[[ INPUT RECORDS open ]]

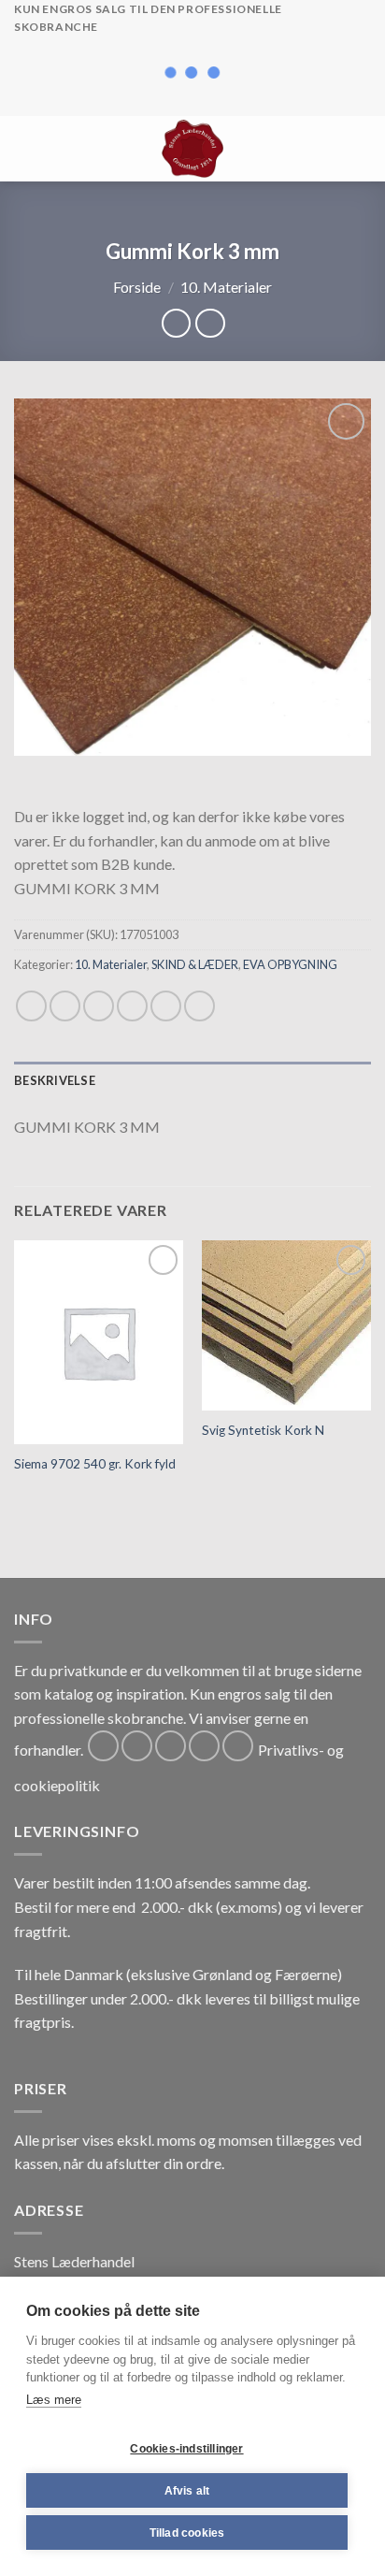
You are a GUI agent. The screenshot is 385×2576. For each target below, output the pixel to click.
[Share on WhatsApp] (31, 1006)
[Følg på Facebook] (103, 1745)
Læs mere (53, 2400)
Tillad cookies (187, 2533)
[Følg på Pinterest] (237, 1745)
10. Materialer (226, 287)
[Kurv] (361, 148)
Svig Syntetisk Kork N (263, 1430)
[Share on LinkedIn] (199, 1006)
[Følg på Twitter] (170, 1745)
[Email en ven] (132, 1006)
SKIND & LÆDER (194, 964)
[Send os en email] (204, 1745)
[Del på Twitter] (98, 1006)
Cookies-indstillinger (186, 2448)
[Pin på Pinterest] (165, 1006)
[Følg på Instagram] (136, 1745)
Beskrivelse (54, 1080)
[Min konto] (330, 148)
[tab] (192, 1080)
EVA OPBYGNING (290, 964)
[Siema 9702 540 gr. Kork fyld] (98, 1342)
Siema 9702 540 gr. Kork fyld (95, 1463)
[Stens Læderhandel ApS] (193, 148)
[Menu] (25, 148)
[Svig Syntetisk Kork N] (286, 1325)
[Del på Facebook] (65, 1006)
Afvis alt (187, 2490)
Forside (137, 287)
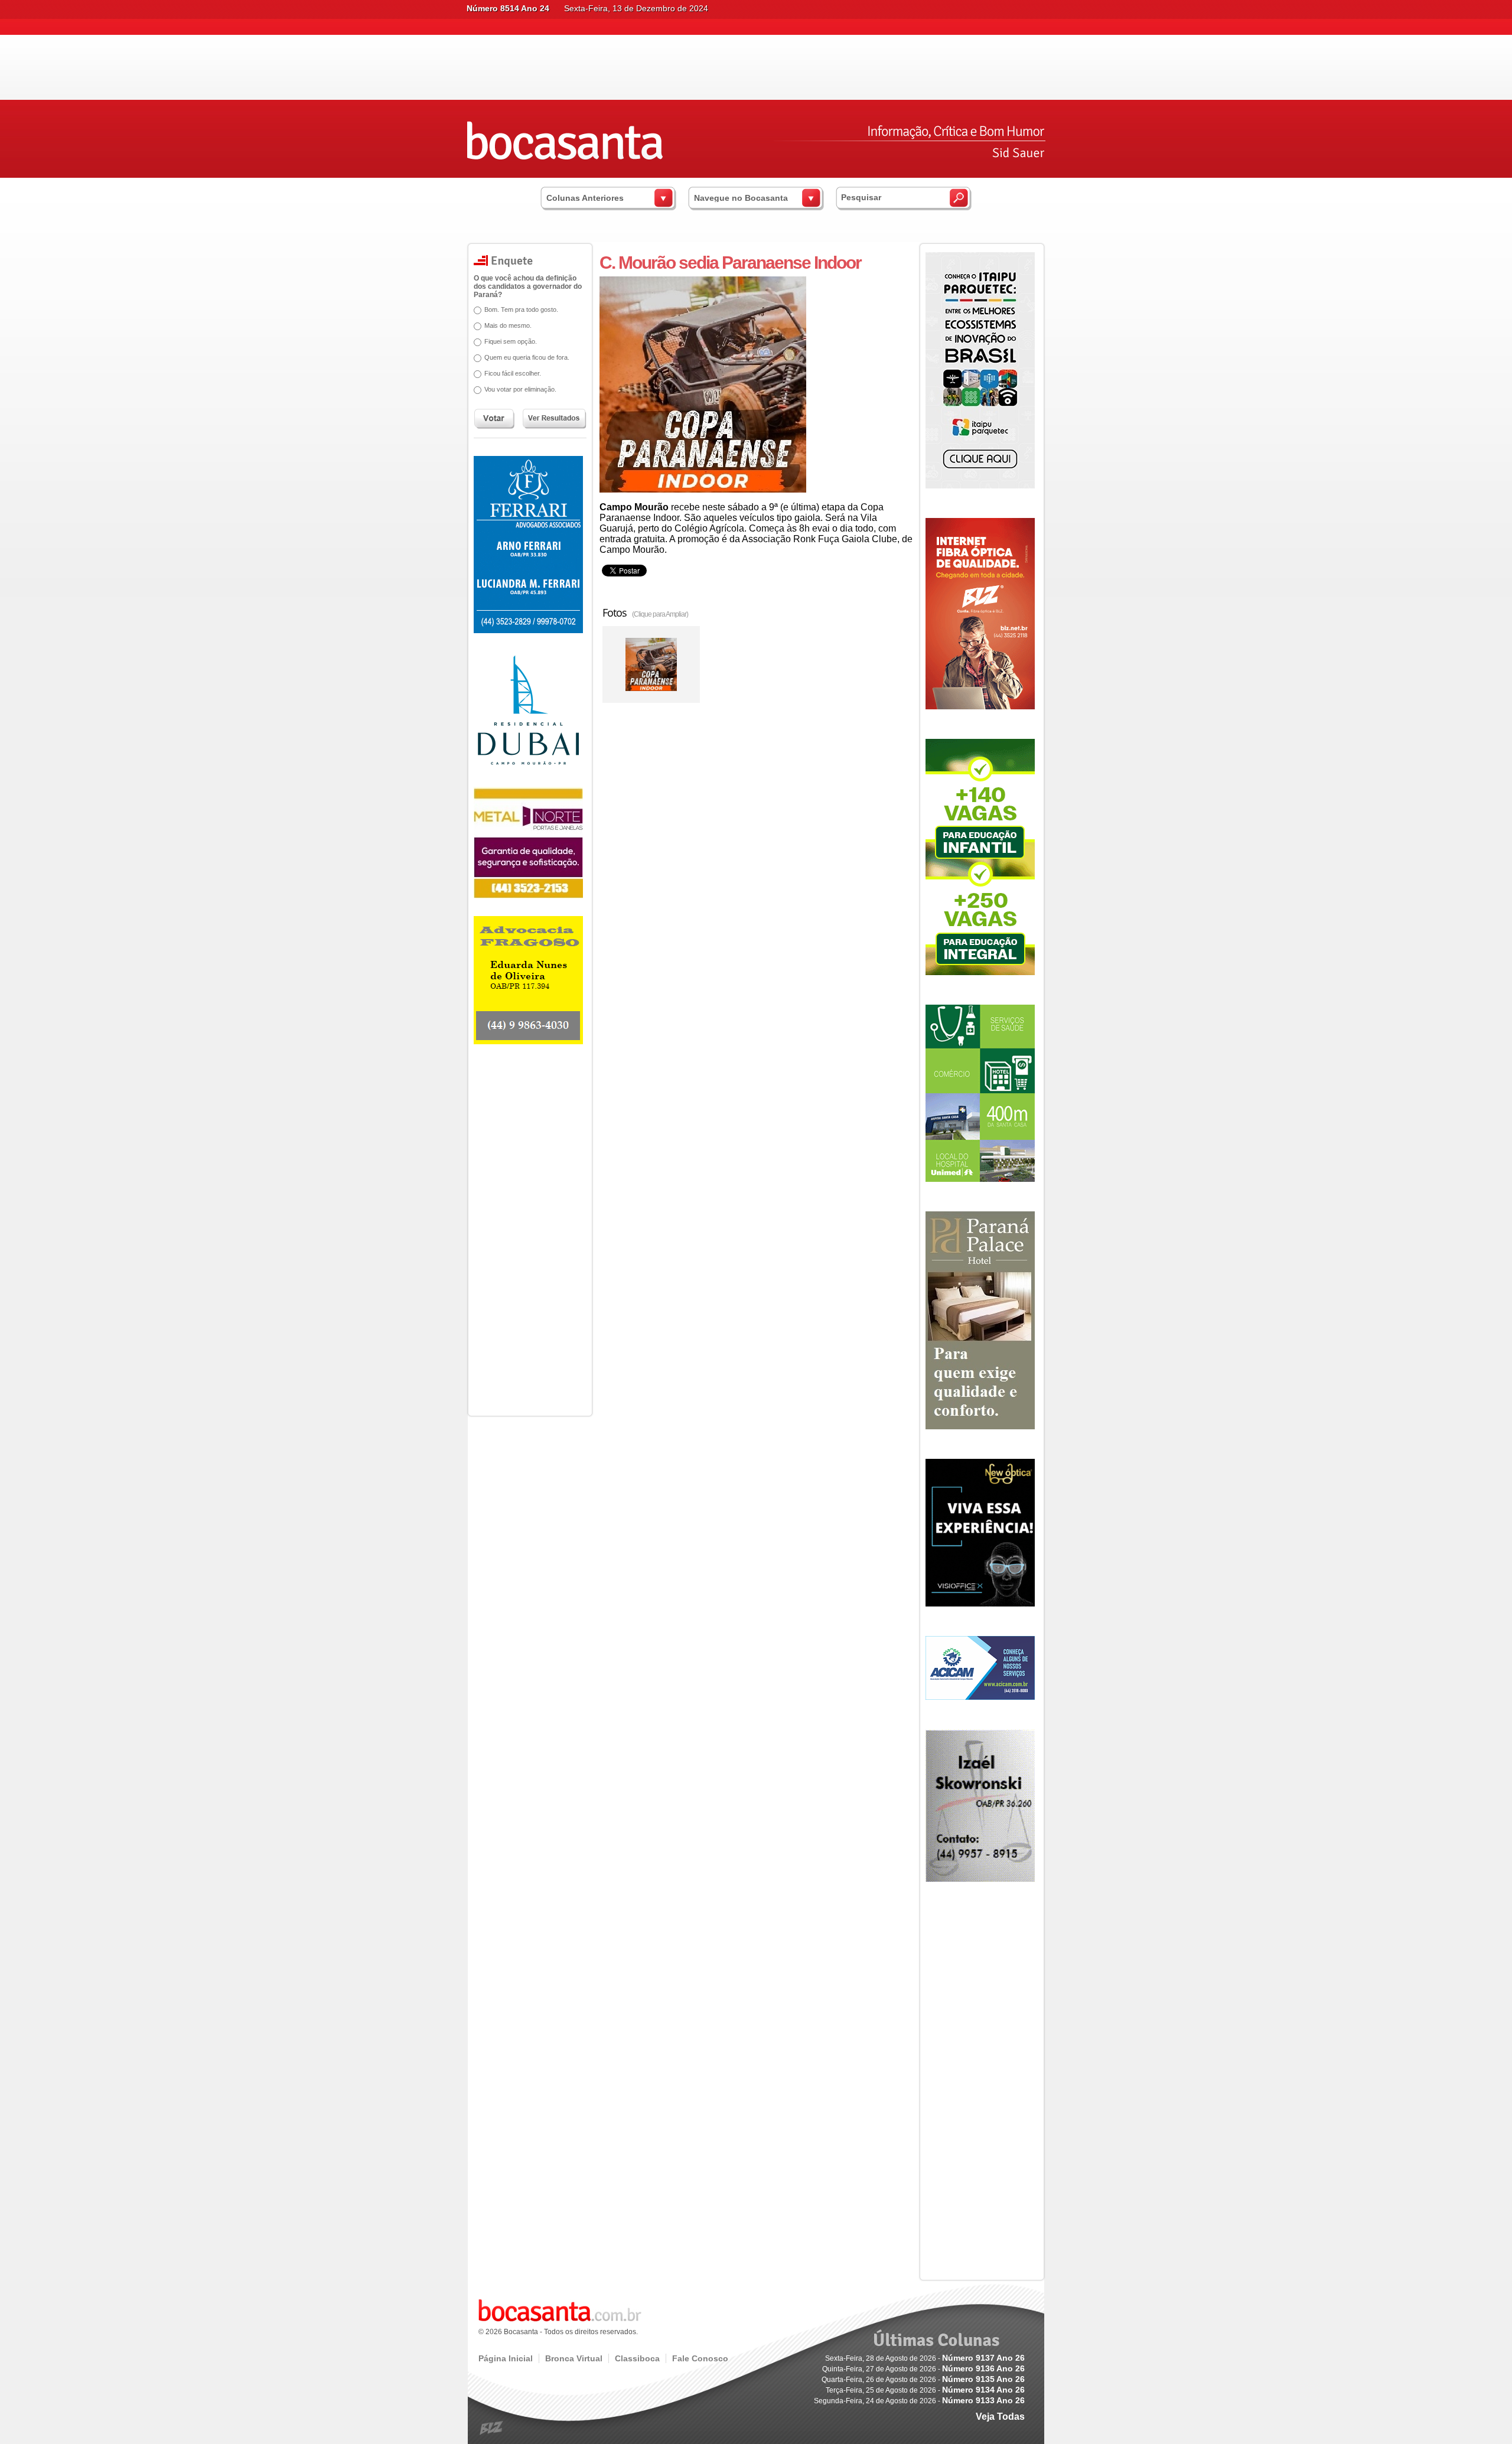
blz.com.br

[[ INPUT RECORDS closed ]]

PROBLEM TO SOLVE
Your answer should be the lines of the listing above between the line holding "[Pin på Pinterest] (165, 1006)" and the line holding "[Menu] (25, 148)", inclusive, restated word for word and alone.

ANSWER BOX
[Pin på Pinterest] (165, 1006)
[Følg på Instagram] (136, 1745)
Beskrivelse (54, 1080)
[Min konto] (330, 148)
[tab] (192, 1080)
EVA OPBYGNING (290, 964)
[Siema 9702 540 gr. Kork fyld] (98, 1342)
Siema 9702 540 gr. Kork fyld (95, 1463)
[Stens Læderhandel ApS] (193, 148)
[Menu] (25, 148)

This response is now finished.